Mr. And Mrs. Blanco from the province want to have a
better life in Metro Manila. They are brought with them their 4 year and 2 year
old children. Mr. Blanco is a messenger of the Realty property while Mrs. Blanco
is a housewife and takes care of children. They are renting a 2 bedroom place
approximately 15 square meter. Mr. Blanco receives P 10,000.00 per month. After
6 months. Mrs. Blanco is pregnant and looks for a health center where she can
seek consultation.
·
Formulate a nursing care plan for Mr. and
Mrs. Blanco. Identify 3 nursing Diagnosis. Please follow format: Assessment /
Cues Nursing Diagnosis Goal Nursing Interventions Evaluation
Assessment:
Check height and weight as well as her weight gain during
pregnancy
Take pertinent laboratory values espaecially hemoglobin and
hematocrit
Watch for clinical signs that have possible nutritional
implications such as constipation, anorexia and heartburn
Obtain a dietary History to eavaluate the Mrs Blanco’s views
on nutrition as well as her specific nutrient intake
Watch for symptoms associated with anemia such as weakness,
fatigue, pallor and general malaise, dizziness, headache and loss of apetite
Nursing Diagnosis:
Imbalanced Nutrition less than body requirement related to
intake insufficient to meet metabolic demands and replace losses as evidenced
by closedly spaced pregnancies and low socio economic status
Goal:
To maintain appropiate weight gain according to her weeks of
gestation.
Nursing Intervention:
1. Assess
Mrs.

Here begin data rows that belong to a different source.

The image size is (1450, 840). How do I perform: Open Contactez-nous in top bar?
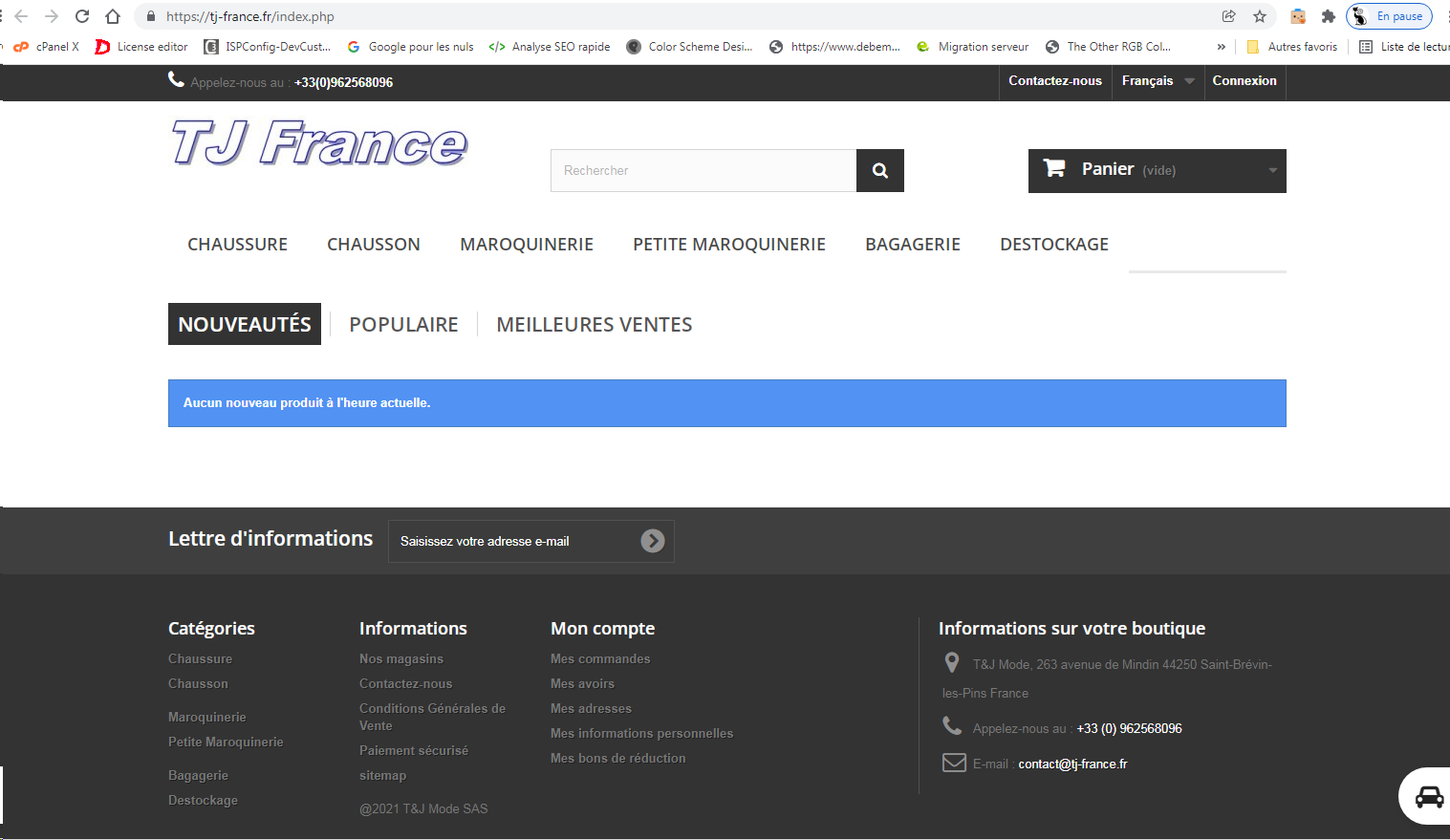[x=1055, y=81]
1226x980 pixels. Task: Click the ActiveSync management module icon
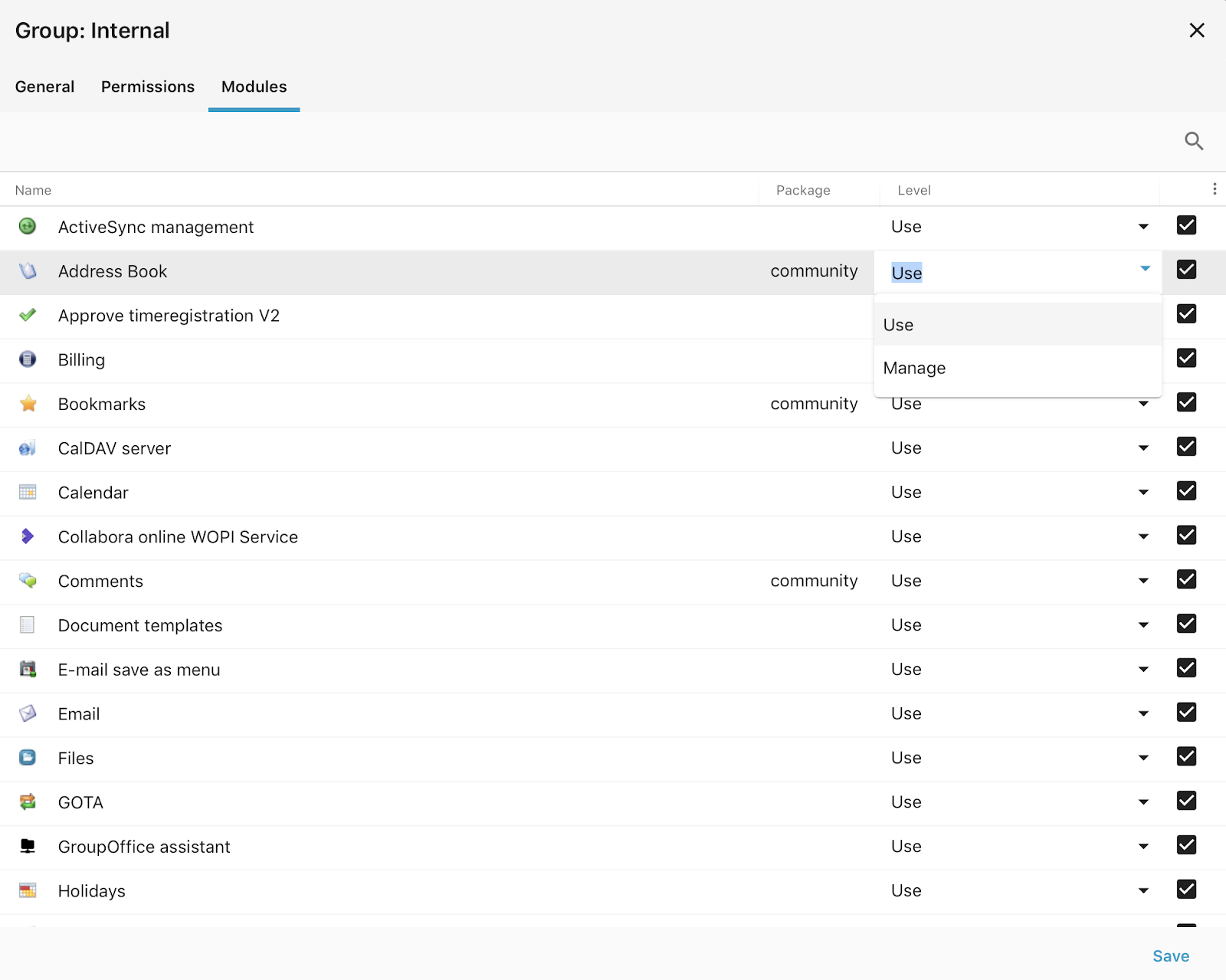coord(28,227)
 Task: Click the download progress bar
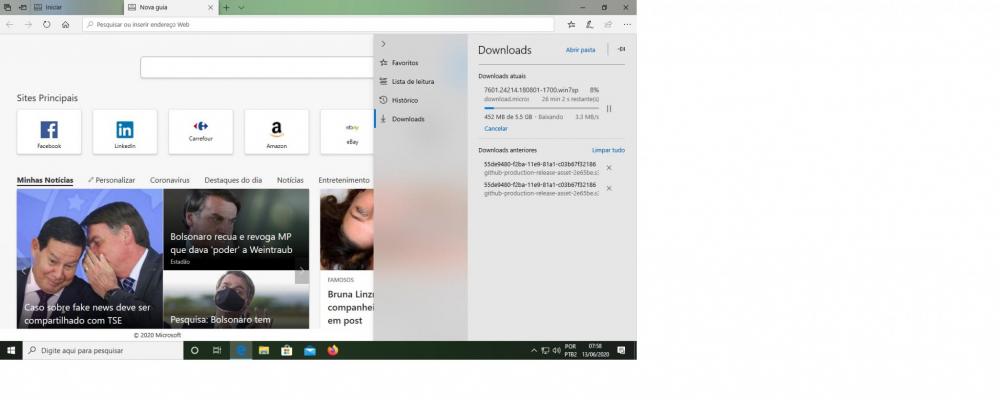[x=540, y=108]
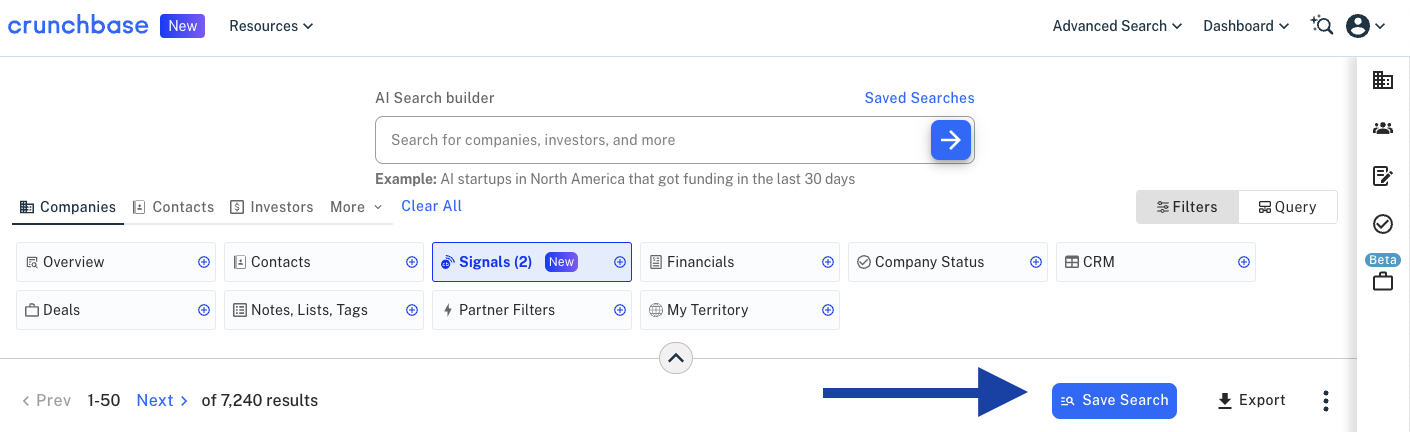Switch to the Contacts tab
Screen dimensions: 1410x432
point(173,207)
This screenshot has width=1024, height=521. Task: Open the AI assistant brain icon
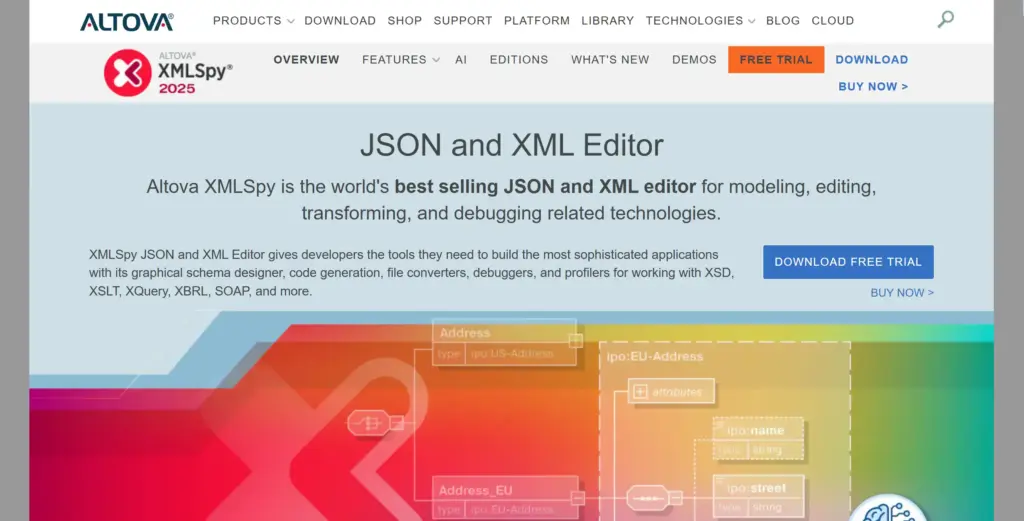888,510
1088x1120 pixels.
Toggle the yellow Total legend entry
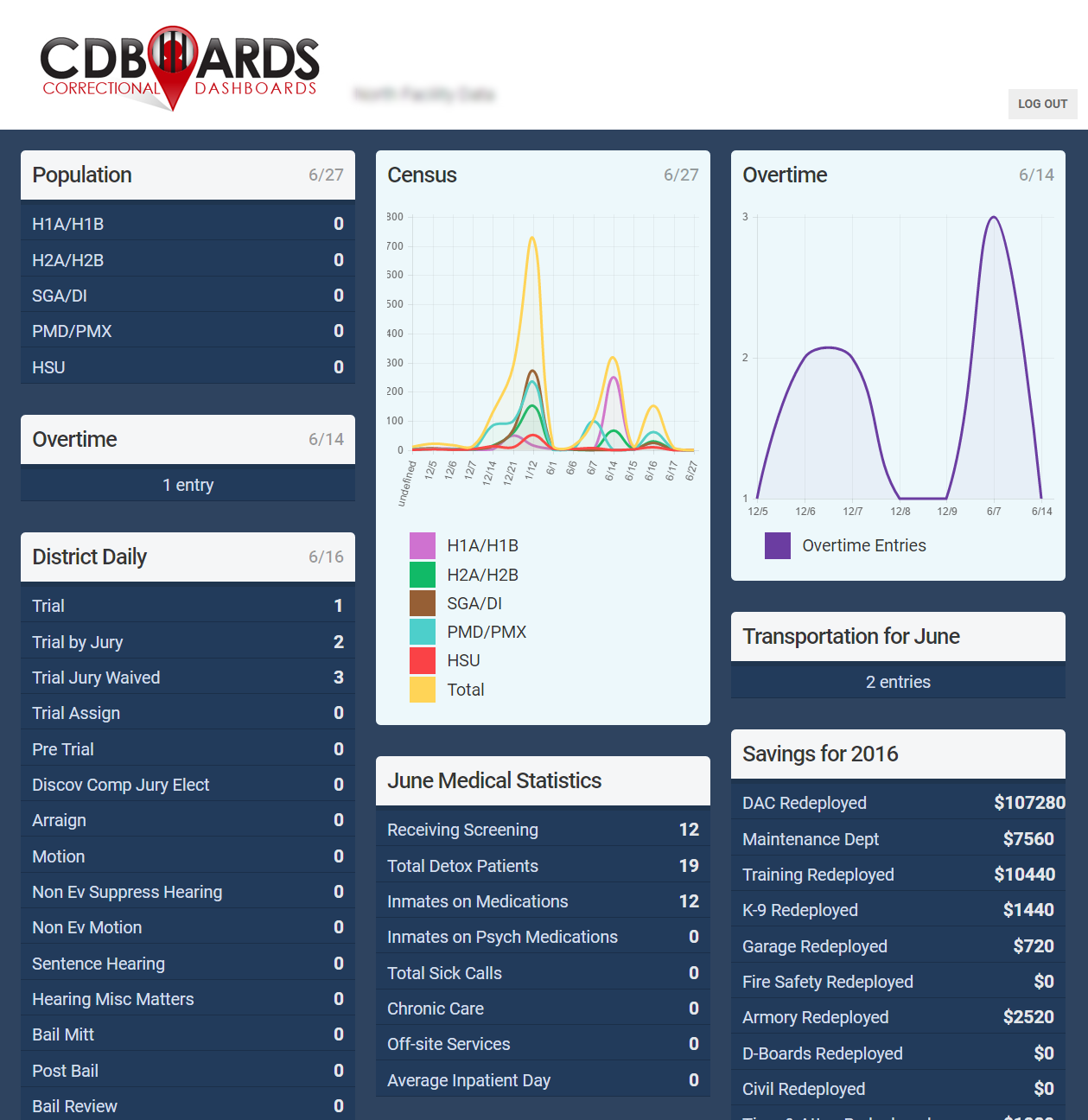[423, 690]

Blanco’s nutritional status, condition of hair and nails, and height and
pregravid weight.
2. Monitor
laboratory values that indicate nutritional status: albumin, transferrin, RBC
and WBC counts, electrolytes
3. Provide
information about normal weight gain in pregnancy, modifying it to meet Mrs.
Blanco’s needs.
4. Instruct
the patient to have frequent rest periods.
5. Provide
her with high protein, high calorie, iron in the diet (organ meat, egg yolk)
and consult with nutritionist to calculate energy demand by using indirect
calometry.
6. Administer
oral iron and folic supplements.
7. Provide
oral and written information about action and uses of protein and its role in
development of PIH.
8. Determine
food preferences with cosideration of cultural and religious preferences.
Evaluation:
Display appropiate weight gain.
Verbalize understanding of individual dietary needs .
Demonstrate knowledge of proper diet as evidenced by
developing a dietary plan with own financial resources.